Records shown -
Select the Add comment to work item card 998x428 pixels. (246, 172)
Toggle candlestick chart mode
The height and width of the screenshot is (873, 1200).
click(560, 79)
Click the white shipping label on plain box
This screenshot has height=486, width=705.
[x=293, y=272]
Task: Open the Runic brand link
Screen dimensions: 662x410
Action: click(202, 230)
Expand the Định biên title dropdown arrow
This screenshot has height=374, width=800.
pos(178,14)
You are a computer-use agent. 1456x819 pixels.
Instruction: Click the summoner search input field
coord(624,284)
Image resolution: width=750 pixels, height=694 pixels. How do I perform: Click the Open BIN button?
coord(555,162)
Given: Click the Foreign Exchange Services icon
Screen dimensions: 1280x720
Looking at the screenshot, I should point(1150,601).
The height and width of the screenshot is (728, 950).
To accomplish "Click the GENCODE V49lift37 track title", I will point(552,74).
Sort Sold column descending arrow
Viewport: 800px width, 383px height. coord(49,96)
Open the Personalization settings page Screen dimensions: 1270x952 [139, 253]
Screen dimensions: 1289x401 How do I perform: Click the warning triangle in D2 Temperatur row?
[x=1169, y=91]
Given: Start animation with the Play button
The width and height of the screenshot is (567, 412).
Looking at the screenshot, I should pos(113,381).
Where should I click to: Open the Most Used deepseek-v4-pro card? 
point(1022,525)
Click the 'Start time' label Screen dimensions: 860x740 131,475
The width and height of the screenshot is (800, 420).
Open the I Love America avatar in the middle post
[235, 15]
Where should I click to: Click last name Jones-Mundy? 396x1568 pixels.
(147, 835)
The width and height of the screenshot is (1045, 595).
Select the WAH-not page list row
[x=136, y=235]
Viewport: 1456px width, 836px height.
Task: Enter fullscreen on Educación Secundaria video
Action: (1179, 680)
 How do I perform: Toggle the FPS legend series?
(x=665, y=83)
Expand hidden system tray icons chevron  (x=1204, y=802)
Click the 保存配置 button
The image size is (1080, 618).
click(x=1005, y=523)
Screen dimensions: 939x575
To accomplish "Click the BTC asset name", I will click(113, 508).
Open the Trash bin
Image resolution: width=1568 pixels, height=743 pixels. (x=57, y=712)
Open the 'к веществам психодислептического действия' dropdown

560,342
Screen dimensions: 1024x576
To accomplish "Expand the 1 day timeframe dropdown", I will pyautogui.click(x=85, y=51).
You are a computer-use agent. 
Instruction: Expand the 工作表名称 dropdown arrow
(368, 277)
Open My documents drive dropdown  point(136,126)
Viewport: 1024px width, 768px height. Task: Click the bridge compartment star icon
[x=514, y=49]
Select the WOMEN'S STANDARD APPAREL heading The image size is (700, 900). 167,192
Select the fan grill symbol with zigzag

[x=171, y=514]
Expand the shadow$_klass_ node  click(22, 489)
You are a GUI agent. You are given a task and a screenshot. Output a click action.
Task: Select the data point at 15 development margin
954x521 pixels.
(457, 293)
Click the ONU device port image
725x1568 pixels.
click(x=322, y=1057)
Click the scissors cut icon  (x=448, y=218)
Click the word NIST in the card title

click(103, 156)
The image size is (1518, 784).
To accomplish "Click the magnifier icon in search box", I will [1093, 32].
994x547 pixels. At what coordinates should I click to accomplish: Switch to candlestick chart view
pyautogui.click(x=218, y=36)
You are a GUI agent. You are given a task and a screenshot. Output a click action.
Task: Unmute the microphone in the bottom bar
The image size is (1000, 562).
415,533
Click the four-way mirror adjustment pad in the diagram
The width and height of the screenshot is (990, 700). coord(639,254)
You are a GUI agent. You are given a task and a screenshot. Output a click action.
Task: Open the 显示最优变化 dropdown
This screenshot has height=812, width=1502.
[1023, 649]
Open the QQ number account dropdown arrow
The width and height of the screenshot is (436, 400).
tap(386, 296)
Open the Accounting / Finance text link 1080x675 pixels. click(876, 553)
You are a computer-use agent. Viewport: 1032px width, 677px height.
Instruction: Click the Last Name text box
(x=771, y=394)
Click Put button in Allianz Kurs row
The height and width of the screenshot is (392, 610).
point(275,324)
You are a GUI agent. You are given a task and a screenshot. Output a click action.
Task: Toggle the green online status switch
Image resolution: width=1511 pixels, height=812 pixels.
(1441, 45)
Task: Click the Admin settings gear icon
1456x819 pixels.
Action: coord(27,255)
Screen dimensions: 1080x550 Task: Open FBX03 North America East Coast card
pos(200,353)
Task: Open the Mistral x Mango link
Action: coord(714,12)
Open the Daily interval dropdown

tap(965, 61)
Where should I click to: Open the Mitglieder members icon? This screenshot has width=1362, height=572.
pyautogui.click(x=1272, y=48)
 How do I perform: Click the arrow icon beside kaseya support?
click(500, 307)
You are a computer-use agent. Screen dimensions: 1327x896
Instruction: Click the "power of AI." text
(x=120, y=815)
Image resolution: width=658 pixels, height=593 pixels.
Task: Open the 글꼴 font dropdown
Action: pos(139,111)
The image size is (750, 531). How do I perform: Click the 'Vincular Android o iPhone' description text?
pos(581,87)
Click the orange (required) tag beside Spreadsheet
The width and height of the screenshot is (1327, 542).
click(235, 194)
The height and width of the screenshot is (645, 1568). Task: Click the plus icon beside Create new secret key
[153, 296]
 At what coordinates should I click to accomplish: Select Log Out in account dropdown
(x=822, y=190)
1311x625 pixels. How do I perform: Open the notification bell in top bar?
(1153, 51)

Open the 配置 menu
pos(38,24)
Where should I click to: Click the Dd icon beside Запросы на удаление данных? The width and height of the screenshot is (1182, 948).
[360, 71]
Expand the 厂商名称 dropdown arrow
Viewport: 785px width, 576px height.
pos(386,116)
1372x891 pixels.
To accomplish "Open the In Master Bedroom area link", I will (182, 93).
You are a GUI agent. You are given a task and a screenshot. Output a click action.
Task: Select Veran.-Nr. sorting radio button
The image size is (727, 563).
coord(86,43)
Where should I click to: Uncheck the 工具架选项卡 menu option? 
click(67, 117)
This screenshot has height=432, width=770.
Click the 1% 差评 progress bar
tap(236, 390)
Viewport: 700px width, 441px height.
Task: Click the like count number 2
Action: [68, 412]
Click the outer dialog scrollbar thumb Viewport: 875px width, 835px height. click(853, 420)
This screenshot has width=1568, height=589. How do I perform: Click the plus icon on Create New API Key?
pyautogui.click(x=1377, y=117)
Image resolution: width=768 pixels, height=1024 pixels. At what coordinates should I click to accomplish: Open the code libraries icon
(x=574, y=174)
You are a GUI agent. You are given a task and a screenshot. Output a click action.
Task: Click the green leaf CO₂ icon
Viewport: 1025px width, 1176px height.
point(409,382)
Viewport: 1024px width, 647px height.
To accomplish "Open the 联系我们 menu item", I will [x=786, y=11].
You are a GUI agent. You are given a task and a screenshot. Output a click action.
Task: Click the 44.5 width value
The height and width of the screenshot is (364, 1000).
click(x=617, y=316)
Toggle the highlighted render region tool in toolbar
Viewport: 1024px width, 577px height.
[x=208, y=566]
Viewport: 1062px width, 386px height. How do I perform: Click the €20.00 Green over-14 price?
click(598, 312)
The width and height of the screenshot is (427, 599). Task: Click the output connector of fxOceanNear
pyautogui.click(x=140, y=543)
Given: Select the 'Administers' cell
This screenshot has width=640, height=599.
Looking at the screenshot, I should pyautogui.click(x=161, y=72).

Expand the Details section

Exercise - Looking at the records above, how many lines contain "label"? Only the number is needed.

Result - 2